1.      Latar Belakang
Sudah menjadi keyakinan kita bahwa Islam mempunyai ajaran yang istimewa dibanding dengan agama yang lain. Diantara ajaran Islam adalah tasawuf yang mana sifat-sifat seorang ahli tasawuf sudah ada pada pribadi Rosulullah SAW. Dengan demikian dapat disimpulkan bahwa tasawuf merupakan produk ijtihad tentang ajaran Islam yang menekankan pada aspek esetorik (batin).
Bila ditinjau dari segi historis Ibnu Khaldun (w 1406) mengatakan bahwa tasawuf merupakan ajaran Islam yang baru dan bermula dari generasi salaf.
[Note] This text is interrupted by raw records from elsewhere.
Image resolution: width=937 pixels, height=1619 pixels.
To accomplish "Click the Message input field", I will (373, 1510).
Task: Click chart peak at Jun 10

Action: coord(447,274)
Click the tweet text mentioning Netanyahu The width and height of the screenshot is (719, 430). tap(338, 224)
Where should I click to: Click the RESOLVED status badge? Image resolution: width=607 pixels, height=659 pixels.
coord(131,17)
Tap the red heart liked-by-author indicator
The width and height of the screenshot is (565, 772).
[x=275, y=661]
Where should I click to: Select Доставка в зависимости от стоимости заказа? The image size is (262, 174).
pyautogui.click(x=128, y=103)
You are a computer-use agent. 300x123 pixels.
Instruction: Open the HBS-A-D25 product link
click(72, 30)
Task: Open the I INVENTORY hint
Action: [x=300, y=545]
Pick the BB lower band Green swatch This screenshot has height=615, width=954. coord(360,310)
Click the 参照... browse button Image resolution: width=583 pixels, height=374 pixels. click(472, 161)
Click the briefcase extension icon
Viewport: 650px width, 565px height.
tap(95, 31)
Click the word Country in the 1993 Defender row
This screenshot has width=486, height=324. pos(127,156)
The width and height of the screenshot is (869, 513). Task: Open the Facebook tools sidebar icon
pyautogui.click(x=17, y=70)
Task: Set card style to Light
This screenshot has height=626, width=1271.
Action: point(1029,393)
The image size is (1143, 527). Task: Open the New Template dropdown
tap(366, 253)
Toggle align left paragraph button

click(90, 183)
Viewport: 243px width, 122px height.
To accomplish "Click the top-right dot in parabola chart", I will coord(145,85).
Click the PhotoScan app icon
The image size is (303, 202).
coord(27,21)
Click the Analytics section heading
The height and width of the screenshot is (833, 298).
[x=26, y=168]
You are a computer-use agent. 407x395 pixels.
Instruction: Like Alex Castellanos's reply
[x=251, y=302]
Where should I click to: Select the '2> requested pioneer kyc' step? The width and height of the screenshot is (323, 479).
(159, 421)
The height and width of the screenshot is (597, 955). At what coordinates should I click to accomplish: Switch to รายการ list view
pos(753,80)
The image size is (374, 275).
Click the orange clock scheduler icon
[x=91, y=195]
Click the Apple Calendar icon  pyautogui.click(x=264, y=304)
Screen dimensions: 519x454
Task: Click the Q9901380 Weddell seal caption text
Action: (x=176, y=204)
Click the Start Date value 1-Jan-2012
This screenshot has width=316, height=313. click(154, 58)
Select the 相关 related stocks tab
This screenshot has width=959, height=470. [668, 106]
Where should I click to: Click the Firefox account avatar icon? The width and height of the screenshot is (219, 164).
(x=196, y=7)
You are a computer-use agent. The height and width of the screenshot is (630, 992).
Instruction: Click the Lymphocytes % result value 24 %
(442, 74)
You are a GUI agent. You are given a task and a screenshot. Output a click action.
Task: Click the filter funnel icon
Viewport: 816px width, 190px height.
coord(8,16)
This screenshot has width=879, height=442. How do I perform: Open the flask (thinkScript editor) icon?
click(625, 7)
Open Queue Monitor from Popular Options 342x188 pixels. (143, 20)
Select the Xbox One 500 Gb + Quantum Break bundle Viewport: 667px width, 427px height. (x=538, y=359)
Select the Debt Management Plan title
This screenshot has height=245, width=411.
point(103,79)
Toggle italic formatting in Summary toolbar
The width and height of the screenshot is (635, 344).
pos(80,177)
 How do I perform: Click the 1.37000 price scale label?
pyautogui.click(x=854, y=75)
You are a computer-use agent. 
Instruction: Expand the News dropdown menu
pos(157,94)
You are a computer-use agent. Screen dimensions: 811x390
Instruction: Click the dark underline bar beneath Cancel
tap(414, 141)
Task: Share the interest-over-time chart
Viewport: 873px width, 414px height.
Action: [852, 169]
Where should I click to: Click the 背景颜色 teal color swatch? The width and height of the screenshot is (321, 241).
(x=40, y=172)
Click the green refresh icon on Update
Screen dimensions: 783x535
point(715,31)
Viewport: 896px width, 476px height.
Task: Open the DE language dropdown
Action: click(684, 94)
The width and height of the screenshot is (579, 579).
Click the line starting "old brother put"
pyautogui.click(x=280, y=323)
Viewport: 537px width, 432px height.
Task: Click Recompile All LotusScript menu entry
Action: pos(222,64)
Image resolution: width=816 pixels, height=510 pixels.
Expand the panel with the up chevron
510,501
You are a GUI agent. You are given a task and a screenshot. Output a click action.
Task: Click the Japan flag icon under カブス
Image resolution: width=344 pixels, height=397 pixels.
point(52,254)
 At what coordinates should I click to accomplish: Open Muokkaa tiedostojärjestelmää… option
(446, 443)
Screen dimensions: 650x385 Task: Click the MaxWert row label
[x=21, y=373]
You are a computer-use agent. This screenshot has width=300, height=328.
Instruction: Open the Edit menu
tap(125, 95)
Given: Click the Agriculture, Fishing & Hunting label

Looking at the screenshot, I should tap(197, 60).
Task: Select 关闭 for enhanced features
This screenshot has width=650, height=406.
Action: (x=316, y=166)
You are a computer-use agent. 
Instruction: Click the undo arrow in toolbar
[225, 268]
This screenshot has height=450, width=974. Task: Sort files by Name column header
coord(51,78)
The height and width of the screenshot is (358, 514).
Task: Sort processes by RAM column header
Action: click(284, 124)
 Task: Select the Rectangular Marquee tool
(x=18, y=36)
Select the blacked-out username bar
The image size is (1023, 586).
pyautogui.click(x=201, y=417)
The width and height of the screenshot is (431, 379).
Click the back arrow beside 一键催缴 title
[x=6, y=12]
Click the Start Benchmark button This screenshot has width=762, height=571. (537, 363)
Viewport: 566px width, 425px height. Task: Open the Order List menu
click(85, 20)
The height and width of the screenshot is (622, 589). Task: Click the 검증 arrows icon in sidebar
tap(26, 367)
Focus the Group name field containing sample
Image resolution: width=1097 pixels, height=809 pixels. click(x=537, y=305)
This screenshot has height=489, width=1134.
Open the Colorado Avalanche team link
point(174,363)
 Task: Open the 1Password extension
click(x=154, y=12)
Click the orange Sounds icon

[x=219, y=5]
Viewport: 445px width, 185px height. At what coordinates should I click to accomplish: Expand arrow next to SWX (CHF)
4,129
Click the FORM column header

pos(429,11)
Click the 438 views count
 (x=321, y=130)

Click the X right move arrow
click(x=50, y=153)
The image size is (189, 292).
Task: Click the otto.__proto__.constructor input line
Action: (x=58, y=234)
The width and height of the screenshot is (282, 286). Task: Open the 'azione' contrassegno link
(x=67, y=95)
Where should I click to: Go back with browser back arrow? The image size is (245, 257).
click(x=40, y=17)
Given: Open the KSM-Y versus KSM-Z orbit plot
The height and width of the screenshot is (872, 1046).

Secara metodologis tasawuf merupakan jalan kebenaran dan hidayah Allah, berawal dari sikap pemusatan diri dalam beribadah, berpaling dari hiasan dan pesona dunia , menjauhkan diri dari kelezatan harta dan pangkat yang dikejar oleh mayoritas manusia, mengisolasikan diri (uzlah) dari khalayak manusia untuk bertapa, dan hidup dalam ibadah. Tradisi dan praktik kerohanian ini merupakan fenomena yang umum pada abad II hijriah dan sesudahnya ketika penghidupan duniawi makin marak maka orang-orang lebih berkonsentrasi pada ibadah.

2.      Rumusan Masalah
1.         Apa pengertian tasawuf itu?
2.         Bagaimana Manajemen kalbu dalam pendekatan tasawuf ?
3.         Bagaimana Hubungan Tasawuf dengan Psikologi ( Ilmu Jiwa)?
3.        Bagaimana psikologi sufi dalam transformasi manusia ?
4.        Bagaimana metode tasawuf dalam tranformasi manusia ?



BAB II
PEMBAHASAN
1.      Pengertian Tasawuf
Tasawuf secara sederhana dapat diartikan sebagai usaha untuk menyucikan jiwa sesuci mungkin dalam usaha mendekatkan diri kepada Tuhan sehingga kehadiran-Nya senantiasa dirasakan secara sadar dalam kehidupan.
Secara etimologi, tasawuf berasal dari kata “beranda” atau suffa. Dan pelakunya disebut dengan ahli al-suffa, mereka dianggap sebagai penanam benih paham tasawuf yang berasal dari pengetahuan Nabi Muhammad SAW. Kemudian menurut catatan sejarah, diantara sekian sahabat nabi, yang pertama kali memfilsafatkan ibadah dan dan menjadikan ibadah secara satu yang khusus adalah sahabat Nabi yang bernama Huzaifa bin Al Yamani, beliau adalah salah satu sahabat Nabi yang mulia dan terhormat. Beliaulah yang pertama kali menyampaikan ilmu-ilmu yang kemudian hari kita kenal dengan “Tasawuf” dan beliaulah yang membuka jalan serta teori-teori untuk tasawuf itu.[1]
Secara terminologi, tasawuf memiliki tiga sudut pandang pengertian. Pertama, sudut pandang manusia sebagai makhluk terbatas. Kedua, sudut pandang manusia sebagai makhluk yang harus berjuang. Sebagai makhluk yang harus berjuang, manusia harus berupaya memperindah diri dengan akhlak yang bersumber pada ajaran agama dalam rangka untuk mendekatkan diri kepada Allah SWT. Ketiga, sudut pandang manusia sebagai makhluk bertuhan.
Dari beberapa pengertian diatas dapat disimpulkan bahwa tasawuf adalah ajaran-ajaran mengenahi keidupan keruhanian, kebersihan jiwa, cara-cara membersihkannya dari berbagai penyakit hati, godaan nafsu, kehidupan duniawi dan bagaimana cara-cara mendekatkan diri kepada Allah SWT. Sedangkan sufi adalah orang yang menjalankan tasawuf.[2]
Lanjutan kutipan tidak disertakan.